*PROMPT*: Every line that contains the word "computer" is to be copied from the listing.

*MATERIALS PROVIDED*:
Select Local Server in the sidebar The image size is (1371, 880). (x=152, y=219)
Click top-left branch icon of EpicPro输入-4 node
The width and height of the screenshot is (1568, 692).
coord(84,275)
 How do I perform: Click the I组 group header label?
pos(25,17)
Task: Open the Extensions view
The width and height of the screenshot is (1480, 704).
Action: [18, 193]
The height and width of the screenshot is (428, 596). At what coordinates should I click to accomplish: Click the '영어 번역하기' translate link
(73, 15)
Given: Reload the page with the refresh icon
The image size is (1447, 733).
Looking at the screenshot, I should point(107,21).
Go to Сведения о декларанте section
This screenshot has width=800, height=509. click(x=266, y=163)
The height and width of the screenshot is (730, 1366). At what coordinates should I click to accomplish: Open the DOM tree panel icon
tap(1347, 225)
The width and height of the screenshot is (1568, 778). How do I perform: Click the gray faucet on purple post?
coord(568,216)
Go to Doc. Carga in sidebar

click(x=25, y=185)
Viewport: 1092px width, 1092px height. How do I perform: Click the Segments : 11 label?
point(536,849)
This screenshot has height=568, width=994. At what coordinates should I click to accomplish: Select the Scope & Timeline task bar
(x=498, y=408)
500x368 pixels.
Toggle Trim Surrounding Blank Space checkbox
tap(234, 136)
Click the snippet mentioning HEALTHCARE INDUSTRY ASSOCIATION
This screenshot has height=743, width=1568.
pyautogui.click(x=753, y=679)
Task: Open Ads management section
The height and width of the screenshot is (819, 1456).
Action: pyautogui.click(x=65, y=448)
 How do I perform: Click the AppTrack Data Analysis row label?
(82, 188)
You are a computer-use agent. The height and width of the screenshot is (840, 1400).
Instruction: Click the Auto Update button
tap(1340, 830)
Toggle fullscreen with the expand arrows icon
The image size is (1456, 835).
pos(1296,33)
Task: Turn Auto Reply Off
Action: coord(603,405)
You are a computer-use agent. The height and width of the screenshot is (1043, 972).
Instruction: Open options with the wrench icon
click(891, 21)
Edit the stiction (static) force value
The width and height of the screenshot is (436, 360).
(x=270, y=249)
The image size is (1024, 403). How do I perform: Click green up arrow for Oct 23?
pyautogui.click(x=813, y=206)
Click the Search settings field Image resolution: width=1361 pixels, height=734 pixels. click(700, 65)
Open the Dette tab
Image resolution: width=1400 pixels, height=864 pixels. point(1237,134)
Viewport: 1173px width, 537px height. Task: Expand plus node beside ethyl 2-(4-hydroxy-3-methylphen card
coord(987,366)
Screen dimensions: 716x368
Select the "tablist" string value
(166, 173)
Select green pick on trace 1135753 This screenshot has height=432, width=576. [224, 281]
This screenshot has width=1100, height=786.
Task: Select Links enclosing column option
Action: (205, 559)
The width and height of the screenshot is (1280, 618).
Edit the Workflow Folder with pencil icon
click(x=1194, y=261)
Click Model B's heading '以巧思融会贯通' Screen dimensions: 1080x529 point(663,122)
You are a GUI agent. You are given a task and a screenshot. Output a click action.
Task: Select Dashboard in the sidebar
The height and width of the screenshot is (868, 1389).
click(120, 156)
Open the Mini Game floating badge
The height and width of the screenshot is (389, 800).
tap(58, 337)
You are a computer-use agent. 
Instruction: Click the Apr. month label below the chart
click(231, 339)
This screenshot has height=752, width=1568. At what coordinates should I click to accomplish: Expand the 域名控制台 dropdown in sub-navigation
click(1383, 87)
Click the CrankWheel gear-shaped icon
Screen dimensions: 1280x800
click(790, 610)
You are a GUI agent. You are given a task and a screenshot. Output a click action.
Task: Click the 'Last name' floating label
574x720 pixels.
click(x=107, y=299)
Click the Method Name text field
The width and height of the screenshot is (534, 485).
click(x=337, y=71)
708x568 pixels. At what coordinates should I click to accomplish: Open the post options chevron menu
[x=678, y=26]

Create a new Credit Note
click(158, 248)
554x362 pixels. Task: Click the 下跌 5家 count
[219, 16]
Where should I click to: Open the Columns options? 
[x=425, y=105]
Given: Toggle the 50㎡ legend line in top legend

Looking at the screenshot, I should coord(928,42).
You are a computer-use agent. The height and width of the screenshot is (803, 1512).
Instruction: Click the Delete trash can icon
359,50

*YOUR SOLUTION*:
You are a computer-use agent. The height and width of the screenshot is (840, 1400).
You are a computer-use agent. The height and width of the screenshot is (1043, 972).
You are a computer-use agent. 
You are a computer-use agent. The height and width of the screenshot is (803, 1512).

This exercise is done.